The Daily Caller spells out what’s happening:
The change comes after the Supreme Court’s several hits against the birth control mandate and the administration’s work-around for religious nonprofits. The court granted an injunction at the beginning of the month to Wheaton College, a small Christian university in Illinois, clearing it from the administration’s work-around until the pending case against the mandate is concluded.
The White House currently requires religious nonprofit employers to sign a federal form to signify their moral objection, which notifies the insurer that it, instead, must provide birth control coverage at no cost to the employee.
Wheaton is one of many religious organizations — including a women’s Catholic religious order, the Little Sisters of the Poor — suing over the exemption, which the college believes violates its religious freedom by forcing it to sign the form, making it complicit in providing contraceptives that violate its religious beliefs.
The Supreme Court said Wheaton was required only to file a letter with the federal government stating its objections instead of filling out the federal form.
In response, the Obama administration is preemptively attempting to change the way its religious exemption functions. It hopes to have a new plan within a month.
“This is part of ensuring that all women have access to contraception coverage,” a senior administration official said in a statement to the press. “The administration believes the accommodation is legally sound, but in light of the Supreme Court order regarding Wheaton College, the Departments intend to augment their regulations to provide an alternative way for objecting non-profit religious organizations to provide notification, while ensuring that enrollees in plans of such organizations receive separate coverage of contraceptive services without cost sharing.”

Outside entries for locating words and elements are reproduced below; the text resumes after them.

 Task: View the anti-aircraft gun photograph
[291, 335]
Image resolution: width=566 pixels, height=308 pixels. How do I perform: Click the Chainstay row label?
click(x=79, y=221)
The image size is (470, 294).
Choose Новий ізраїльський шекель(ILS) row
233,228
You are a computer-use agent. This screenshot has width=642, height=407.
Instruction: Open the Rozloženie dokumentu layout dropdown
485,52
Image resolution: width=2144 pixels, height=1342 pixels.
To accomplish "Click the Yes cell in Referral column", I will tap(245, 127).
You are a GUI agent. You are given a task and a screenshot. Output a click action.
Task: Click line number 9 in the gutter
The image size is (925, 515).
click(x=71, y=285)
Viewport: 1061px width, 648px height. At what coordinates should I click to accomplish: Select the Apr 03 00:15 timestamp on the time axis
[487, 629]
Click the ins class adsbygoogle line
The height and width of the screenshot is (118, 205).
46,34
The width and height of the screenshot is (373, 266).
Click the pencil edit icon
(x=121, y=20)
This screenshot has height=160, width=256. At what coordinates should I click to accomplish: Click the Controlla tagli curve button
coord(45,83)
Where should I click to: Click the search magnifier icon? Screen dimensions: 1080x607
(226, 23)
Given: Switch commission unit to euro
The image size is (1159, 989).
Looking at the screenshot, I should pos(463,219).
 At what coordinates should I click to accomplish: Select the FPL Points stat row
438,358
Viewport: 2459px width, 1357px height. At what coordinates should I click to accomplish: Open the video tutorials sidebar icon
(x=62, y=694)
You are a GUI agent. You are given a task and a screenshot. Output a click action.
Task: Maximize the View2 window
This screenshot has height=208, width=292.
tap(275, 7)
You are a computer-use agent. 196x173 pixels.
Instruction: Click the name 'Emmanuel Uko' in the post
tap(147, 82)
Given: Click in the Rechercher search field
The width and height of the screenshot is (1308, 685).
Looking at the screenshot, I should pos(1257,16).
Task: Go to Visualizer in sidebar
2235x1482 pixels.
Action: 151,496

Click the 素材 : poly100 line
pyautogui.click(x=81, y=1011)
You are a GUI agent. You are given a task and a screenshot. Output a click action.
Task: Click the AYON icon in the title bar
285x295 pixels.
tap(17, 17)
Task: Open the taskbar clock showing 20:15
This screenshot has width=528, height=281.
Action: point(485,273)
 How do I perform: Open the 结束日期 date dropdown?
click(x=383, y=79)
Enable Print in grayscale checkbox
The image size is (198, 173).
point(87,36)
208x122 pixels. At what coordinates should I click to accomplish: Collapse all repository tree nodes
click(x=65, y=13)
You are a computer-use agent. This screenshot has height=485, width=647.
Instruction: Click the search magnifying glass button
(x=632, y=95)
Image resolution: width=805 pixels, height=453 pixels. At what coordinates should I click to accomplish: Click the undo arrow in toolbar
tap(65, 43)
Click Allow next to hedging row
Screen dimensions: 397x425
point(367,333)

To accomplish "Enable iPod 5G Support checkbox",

But Father Frank Pavone, National Director of Priests for Life, told LifeNews that he doesn’t trust the Obama administration to adequately accommodate pro-life groups that object to the mandate.
“The Priests for Life lawsuit against the HHS mandate is the next to be decided, having already had oral arguments in the nation’s second most influential Court, the DC Circuit Court of Appeals. At the crux of the issue is that our completion of the form required under the “accommodation” given to religious non-profit groups constitutes cooperation in the very evil that the form says we are objecting to,” he told LifeNews.com.
He said, “If the government just kept us out of the process altogether of either triggering, authorizing, or in any fashion being the gateway for employees to receive coverage for objectionable practices, that would satisfy our concerns. Of course, we would have to carefully examine any changes the Administration makes to its current policy, in order to verify that what our faith considers immoral cooperation is completely excluded.”